--- start ---

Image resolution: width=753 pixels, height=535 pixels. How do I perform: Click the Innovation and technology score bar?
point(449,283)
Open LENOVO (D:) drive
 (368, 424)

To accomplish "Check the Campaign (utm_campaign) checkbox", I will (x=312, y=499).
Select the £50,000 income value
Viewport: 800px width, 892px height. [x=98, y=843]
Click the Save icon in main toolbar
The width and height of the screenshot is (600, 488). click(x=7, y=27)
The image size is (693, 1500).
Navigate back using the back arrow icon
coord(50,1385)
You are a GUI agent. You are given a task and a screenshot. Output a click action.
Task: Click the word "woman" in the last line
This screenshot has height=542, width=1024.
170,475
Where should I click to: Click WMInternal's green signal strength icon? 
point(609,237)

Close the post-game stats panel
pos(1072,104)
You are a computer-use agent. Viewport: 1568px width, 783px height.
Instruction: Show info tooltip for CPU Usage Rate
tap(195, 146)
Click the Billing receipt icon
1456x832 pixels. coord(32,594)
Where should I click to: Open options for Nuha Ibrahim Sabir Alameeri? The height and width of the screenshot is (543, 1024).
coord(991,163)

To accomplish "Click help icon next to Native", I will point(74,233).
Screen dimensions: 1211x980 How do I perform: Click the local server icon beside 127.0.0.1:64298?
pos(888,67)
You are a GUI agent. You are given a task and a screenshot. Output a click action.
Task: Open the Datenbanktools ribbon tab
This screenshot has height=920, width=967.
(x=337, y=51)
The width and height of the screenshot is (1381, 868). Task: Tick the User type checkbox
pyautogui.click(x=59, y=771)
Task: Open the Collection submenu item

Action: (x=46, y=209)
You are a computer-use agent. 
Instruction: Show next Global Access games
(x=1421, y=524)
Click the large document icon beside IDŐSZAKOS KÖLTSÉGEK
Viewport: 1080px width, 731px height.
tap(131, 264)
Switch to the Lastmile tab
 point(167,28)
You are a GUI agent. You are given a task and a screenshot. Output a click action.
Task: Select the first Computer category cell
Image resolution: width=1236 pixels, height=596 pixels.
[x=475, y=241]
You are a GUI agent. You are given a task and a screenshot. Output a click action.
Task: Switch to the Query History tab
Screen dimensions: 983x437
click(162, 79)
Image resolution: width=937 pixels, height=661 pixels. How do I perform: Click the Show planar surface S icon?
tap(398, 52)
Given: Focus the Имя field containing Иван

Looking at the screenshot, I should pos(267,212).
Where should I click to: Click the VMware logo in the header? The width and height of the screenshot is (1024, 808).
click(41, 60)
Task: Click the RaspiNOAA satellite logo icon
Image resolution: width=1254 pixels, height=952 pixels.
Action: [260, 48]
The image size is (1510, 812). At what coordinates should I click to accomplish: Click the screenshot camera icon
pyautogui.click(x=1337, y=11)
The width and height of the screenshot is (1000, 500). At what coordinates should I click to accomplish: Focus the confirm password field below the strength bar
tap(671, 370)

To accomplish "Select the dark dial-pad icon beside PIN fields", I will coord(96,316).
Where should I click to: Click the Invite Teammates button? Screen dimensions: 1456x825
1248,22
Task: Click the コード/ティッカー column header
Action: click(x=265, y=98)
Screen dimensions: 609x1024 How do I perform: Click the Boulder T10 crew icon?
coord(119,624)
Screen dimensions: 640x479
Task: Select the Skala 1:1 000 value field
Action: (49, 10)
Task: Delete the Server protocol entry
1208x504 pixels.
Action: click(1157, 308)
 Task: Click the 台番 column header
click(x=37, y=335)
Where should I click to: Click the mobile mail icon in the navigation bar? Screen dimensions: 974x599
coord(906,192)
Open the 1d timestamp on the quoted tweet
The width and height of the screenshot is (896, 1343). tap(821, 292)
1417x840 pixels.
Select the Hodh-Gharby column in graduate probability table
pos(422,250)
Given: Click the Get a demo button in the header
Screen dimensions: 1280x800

--- end ---

Short task -
Express the items as a JSON list of strings, starting at the line that contains "1417x840 pixels." and ending at the last line of the items, with one string per line and blank lines omitted.

Response below -
[
  "1417x840 pixels.",
  "Select the Hodh-Gharby column in graduate probability table",
  "pos(422,250)",
  "Given: Click the Get a demo button in the header",
  "Screen dimensions: 1280x800"
]